Segment Start: DATASET CONTENT

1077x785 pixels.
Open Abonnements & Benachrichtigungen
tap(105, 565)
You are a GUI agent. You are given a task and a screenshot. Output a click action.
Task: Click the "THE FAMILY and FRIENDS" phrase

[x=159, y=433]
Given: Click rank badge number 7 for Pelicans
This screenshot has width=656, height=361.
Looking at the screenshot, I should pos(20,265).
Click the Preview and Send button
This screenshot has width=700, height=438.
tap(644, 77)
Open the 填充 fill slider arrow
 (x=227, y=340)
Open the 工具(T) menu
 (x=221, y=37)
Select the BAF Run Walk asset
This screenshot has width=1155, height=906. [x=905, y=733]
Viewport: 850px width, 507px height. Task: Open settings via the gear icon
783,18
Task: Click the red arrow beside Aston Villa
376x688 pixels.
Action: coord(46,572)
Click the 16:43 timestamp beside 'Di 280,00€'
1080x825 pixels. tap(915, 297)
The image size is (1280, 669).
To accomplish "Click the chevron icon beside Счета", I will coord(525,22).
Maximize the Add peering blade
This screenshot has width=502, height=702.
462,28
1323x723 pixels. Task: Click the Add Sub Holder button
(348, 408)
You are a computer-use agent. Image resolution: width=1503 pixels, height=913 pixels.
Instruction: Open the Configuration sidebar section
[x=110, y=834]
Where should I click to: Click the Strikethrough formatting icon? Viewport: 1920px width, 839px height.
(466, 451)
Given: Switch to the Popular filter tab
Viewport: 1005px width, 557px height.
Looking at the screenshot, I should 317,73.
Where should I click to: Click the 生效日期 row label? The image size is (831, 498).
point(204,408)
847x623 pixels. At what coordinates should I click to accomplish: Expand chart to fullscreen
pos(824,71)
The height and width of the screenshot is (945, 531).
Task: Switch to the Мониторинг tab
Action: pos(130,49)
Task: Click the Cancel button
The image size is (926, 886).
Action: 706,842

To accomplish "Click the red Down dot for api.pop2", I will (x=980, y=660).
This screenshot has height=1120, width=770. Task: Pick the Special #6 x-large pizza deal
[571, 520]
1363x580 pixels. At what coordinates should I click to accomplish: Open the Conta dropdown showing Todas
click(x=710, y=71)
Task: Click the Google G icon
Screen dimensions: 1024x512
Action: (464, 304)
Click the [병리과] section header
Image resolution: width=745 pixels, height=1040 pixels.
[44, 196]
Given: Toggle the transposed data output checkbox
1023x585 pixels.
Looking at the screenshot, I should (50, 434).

Segment End: DATASET CONTENT

#### YOUR OBJECTIVE
Go through the records above. Copy each line in which the string "agent" appears.

#### ANSWER BOX
You are a GUI agent. You are given a task and a screenshot. Output a click action.
You are a computer-use agent. Image resolution: width=1503 pixels, height=913 pixels.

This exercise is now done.